A resposta do presidente da APCMG – Associação de Medicina de Proximidade, José Mário Martins, enviada à VISÃO:
Nos últimos dez dias falou-se mais de eutanásia do que nos últimos dez anos. Falou-se muito e, em muitos casos, falou-se mal, desconversou-se. Bastou o Manifesto “Direito a morrer com dignidade” lançado sem pré-aviso ou autorização dos quartéis-generais partidários mas com a intenção de aproveitar o novo ciclo político para a prepotência de matriz conservadora vir a terreiro com tudo o que de pior tem a política portuguesa: a politiquice e a cretinice.
O plano é simples, não discutir a eutanásia mas o referendo e intoxicar a discussão com argumentos terroristas e imbecis.
Foram muitos os elogios à iniciativa daquele Manifesto pelo mérito de lançar o debate. Mas a hipocrisia política tem destas coisas: os mais elogiosos são precisamente aqueles que nunca fizeram nada para que o debate acontecesse. E que, agora, mais fazem para que ele seja afogado na onda referendária lançada por Luís Marques Mendes, no seu comentário dominical na SIC.
Desta vez, Luís Marques Mendes veio dar um recado, não veio dar uma novidade ao País. Como poderia ser novidade se o PSD sempre que está contra qualquer coisa e não quer que se saiba, tira da cartola um referendo? Sim, Marques Mendes deu o recado que convinha a Marcelo: sem referendo, nada feito, melhor dizendo, porque é isso que pretendem que dele resulte, com referendo, nada feito.
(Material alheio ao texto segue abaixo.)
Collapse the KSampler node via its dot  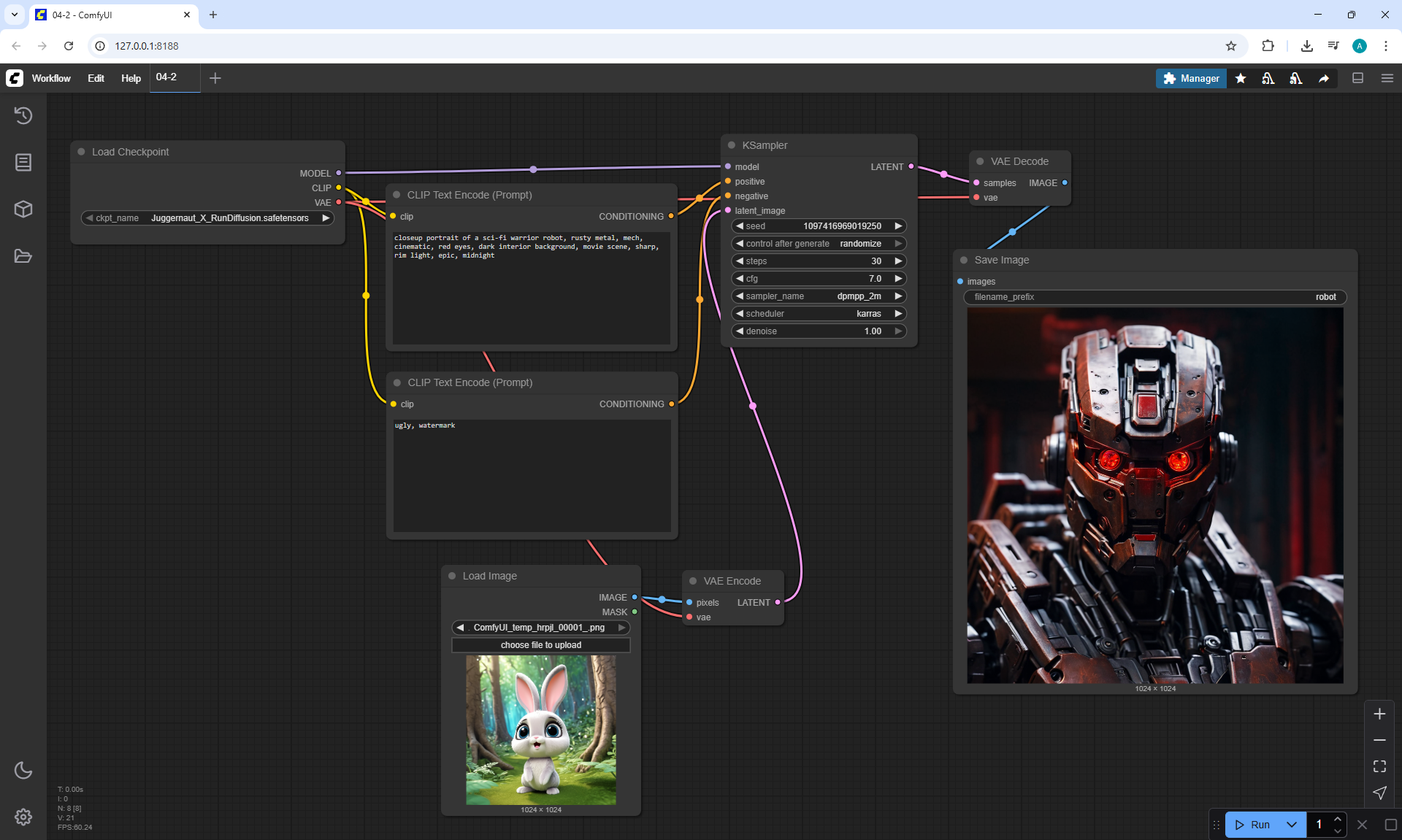pyautogui.click(x=732, y=145)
O referendo serve para abafar a discussão da morte assistida e para, mais tarde, condicionar e inviabilizar a sua aprovação. Na retórica demagógica, os argumentos são como a pastilha elástica, esticam para um lado e para outro, explicam uma coisa e o seu contrário. Dizem os autoritários anti eutanásia que o Parlamento não tem mandato, nem os deputados competência, só o povo pode decidir sobre matérias tão decisivas e complexas, são assim os países democráticos. Não me recordo de ouvir essas vozes a reclamar um referendo à integração na UE ou à entrada no euro, certamente questões menores aos seus olhos. Nem os ouço a desconfiar da democracia da Bélgica, do Luxemburgo ou da Holanda, esses exaltantes faróis da democracia europeia, onde a morte assistida se tornou lei sem qualquer referendo.
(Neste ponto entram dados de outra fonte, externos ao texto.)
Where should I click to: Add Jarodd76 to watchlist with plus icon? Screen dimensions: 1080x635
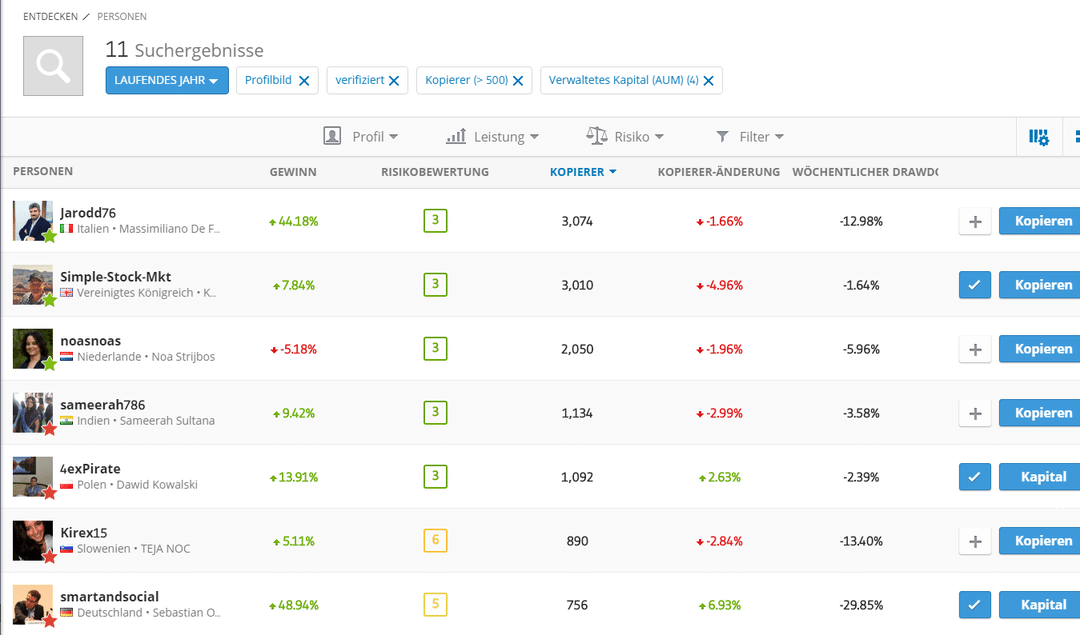(975, 221)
Não se referendam direitos individuais, direitos humanos.
Não se referenda a liberdade, o direito ao trabalho ou à saúde. Um direito que é universal, que é de todos, não pode ser recusado ou retirado por alguns, isso é o contrário da democracia. Só na aparência, o referendo à eutanásia ou a qualquer outro direito individual é democrático. Pelo contrário, é uma cortina que esconde a ditadura de uns tantos sobre todos os outros. Nenhuma maioria, tangencial ou expressiva, pode impedir seja quem for e quantos forem de decidir sobre este bem que é absolutamente fundamental e intocável de cada um decidir sobre a sua vida. A vida de cada um só ao próprio pertence.
Recusar esse direito é transformar a vida de cada um no seu próprio gulag.
É esta compulsão autoritária que leva os mais fervorosos liberais, alguns dos que passaram os últimos anos a reclamar “menos estado” e a pugnar pela “libertação da sociedade do jugo asfixiante do estado”, a defender que o direito à morte assistida “não é uma questão individual mas sim um assunto que diz respeito ao estado”. Paulo Portas deve ter corado de vergonha (ou de irritação) ao ouvir esta heresia da boca de uma deputada do seu partido. Deixemos o referendo de lado e vamos à discussão dos problemas do fim de vida. Sem terrorismo nem imbecilidades.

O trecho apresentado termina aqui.